§ WHAT THIS TASK INVOLVES
Below are the records; copy out every line that holds the word "icon".

-*-*-

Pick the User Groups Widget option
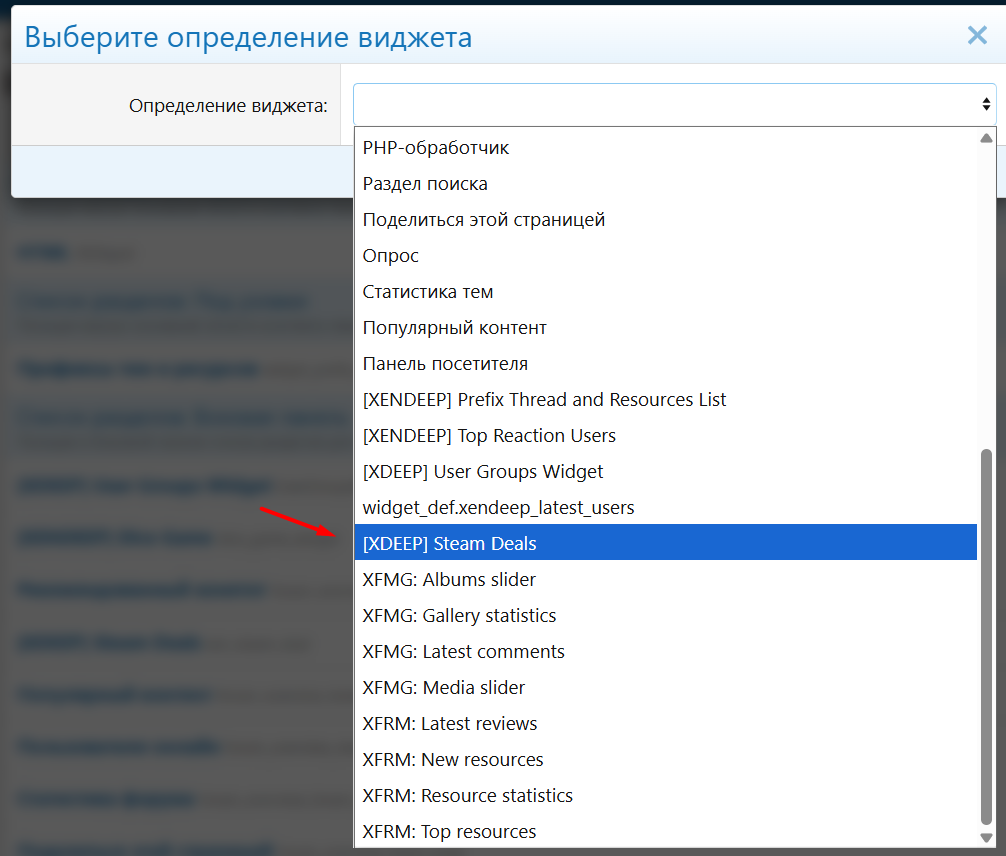Viewport: 1006px width, 856px height. click(483, 472)
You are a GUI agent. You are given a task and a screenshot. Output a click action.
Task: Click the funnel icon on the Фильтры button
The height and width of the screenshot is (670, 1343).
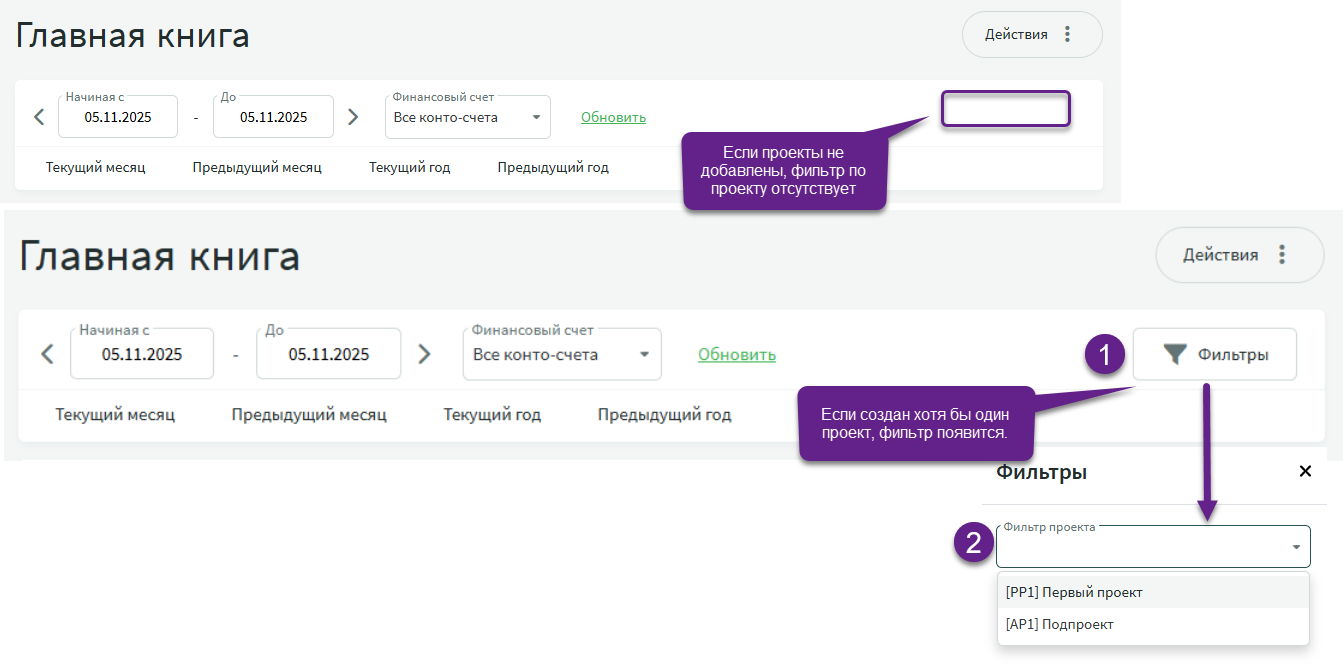click(x=1175, y=354)
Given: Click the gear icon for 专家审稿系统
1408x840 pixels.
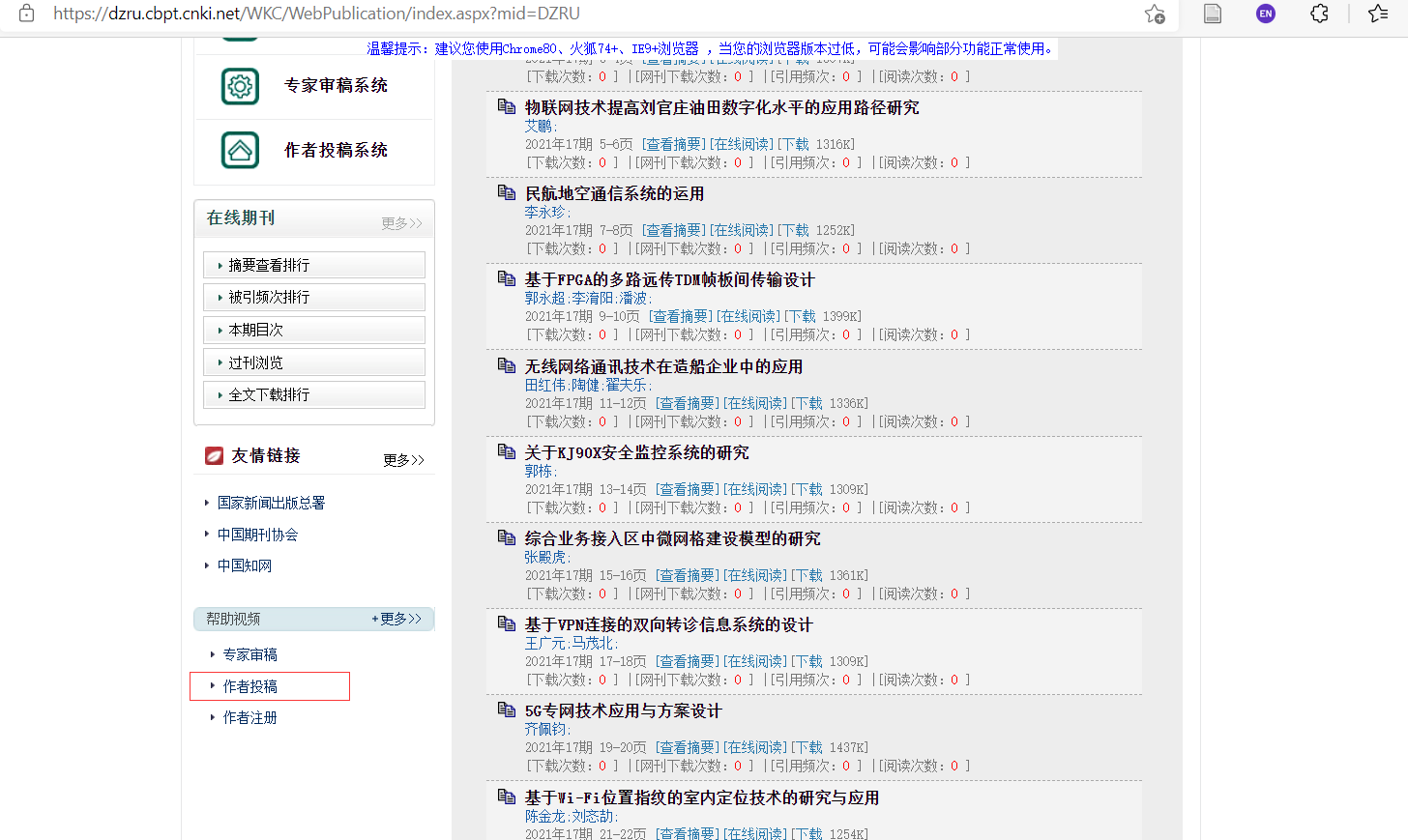Looking at the screenshot, I should (x=239, y=86).
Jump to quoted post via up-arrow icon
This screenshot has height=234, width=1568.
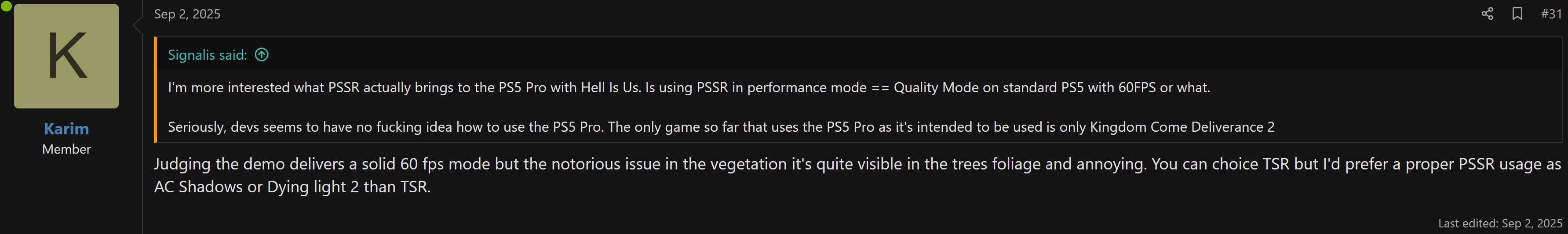pos(262,55)
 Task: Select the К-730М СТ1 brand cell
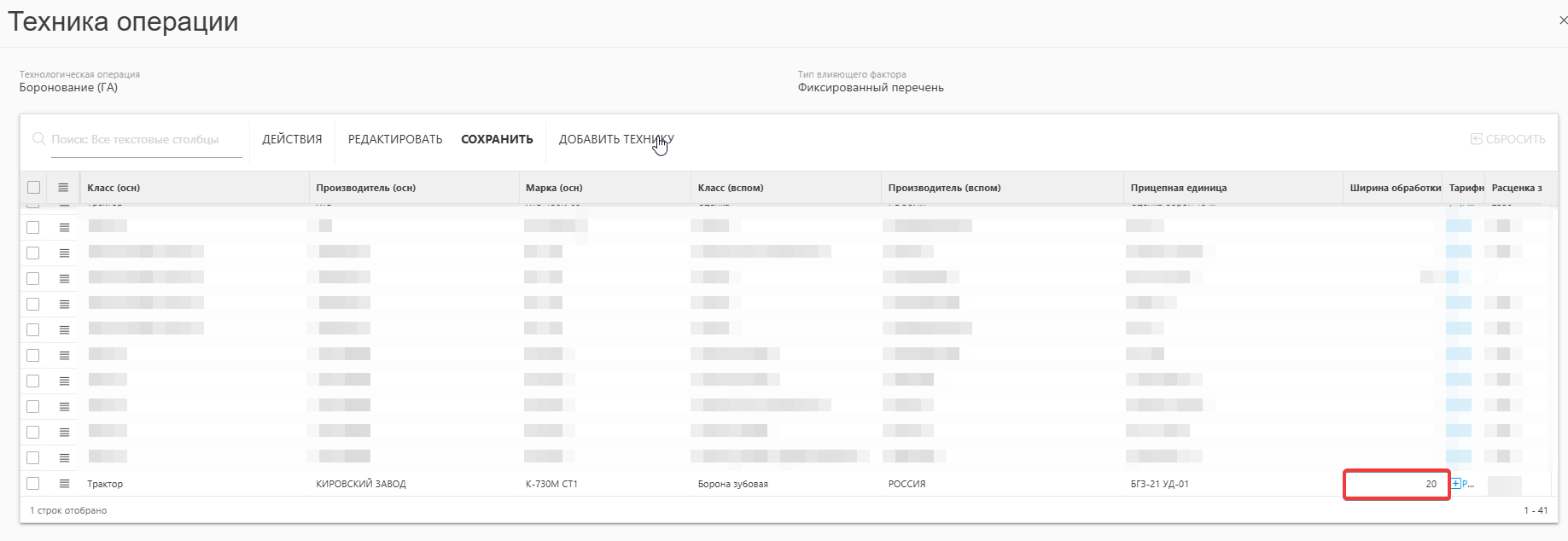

-*-*-

§ SOLVED EXERCISE
Task: Click the funnel icon on the Фильтры button
Given: Click the gear icon for 专家审稿系统
Jump to quoted post via up-arrow icon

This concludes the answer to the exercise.